Feng disagreed, but her mother insisted.
“She told me that when she was in college, she asked her professor what America was like, and he said, ‘Imagine the best world you can imagine, and America is even better than that,’ “ she said.
Feng, who also works as a Daily Iowan TV producer, eventually obliged her mother, and after coming to the United States, she discovered she loved American education. However, during her move, she found an interesting conflict — while many Chinese want to stay in America permanently after they come, Feng wants to go back to China.
That forced her to ask a simple question: Why?
Feng attempts to answer her question with a documentary film she created called The American Dream of the Chinese, which will be screened at the Bijou at 3:30 p.m. on Friday. Admission is free.
The 70-minute film tells the story of six different Chinese immigrants — ranging from age 20 to 71 — with different careers, from a musician to a member of the Red Guard to a scholar.

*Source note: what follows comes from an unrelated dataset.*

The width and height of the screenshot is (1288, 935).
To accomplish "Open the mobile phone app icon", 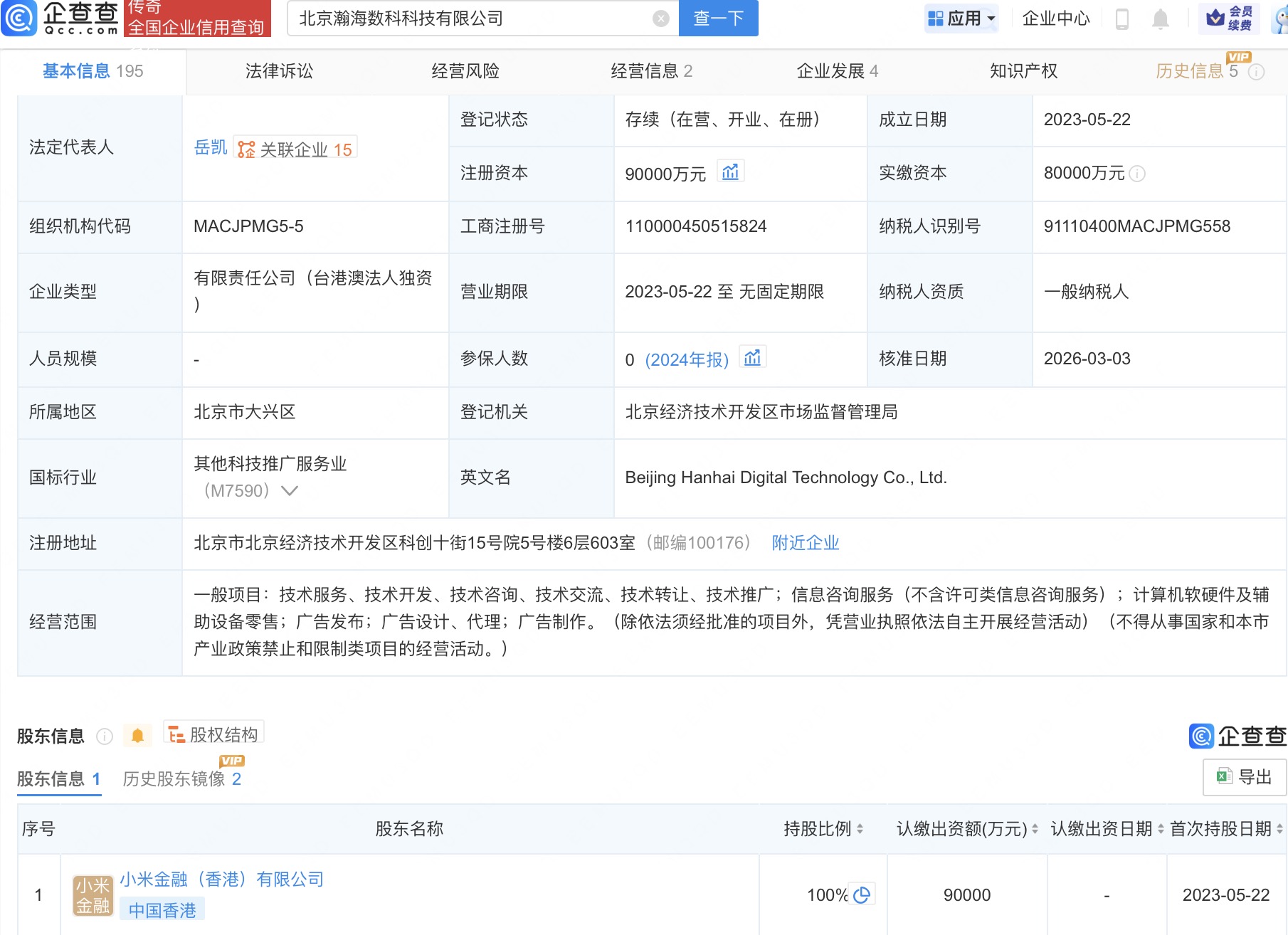I will [x=1122, y=19].
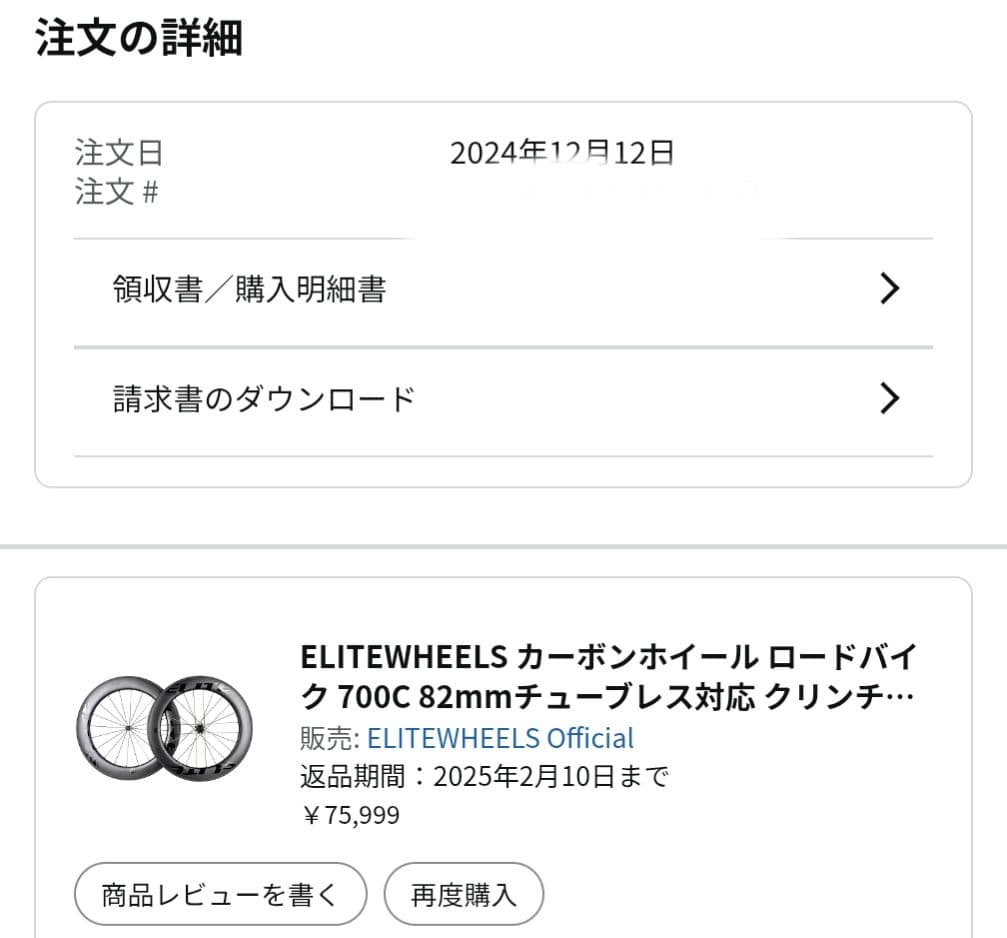The width and height of the screenshot is (1007, 938).
Task: Click the 返品期間 return deadline text
Action: tap(485, 776)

Feng, a second-year graduate student in journalism, shot the film in seven states (California, Illinois, Delaware, Pennsylvania, North Carolina, South Carolina, and Iowa) and spent 16 months producing the film.
The final product is a result of 40 hours of tape, six months of transcribing, 14 days and nights of writing, and 400-plus hours of editing.
Through each character’s story in the film, Feng attempts to explore what the American Dream means to each of them, while at the same time using their stories to investigate what exactly the American Dream is and if it actually exists.
“This film is not a research project that wants to examine a theory or idea,” she said. “I think just by telling the stories, it sends a message and asks people to reflect on themselves and think, ‘Can dreams only be achieved in America?’ ”
Feng cited James Truslow Adams who first defined the American Dream in his 1931 book The Epic of America.
He wrote to “dream of a land of opportunity in which hard work leads to a better, richer, and fuller life” and “dream of social order in which everyone is able to reach his or her fullest potential and be recognized by others, regardless of the fortuitous circumstances of birth.”
Feng believes this idea can be applied to both cultures.
“Dreams have no nationalities,” the 23-year-old said.
Feng’s supervising faculty member, Associate Professor Lyombe Eko, said the documentary is a “hard take on the American Dream.”
“She’s trying to say that the American Dream is not in America,” the 54-year-old said. “[The film] goes beyond the simplistic idea of the movies with the nice house and the two-car garage. The American Dream moves with people.”
And through the research of The American Dream of the Chinese, Feng found her answers.
“Let’s not romanticize America or China,” she said. “Neither country is heaven.”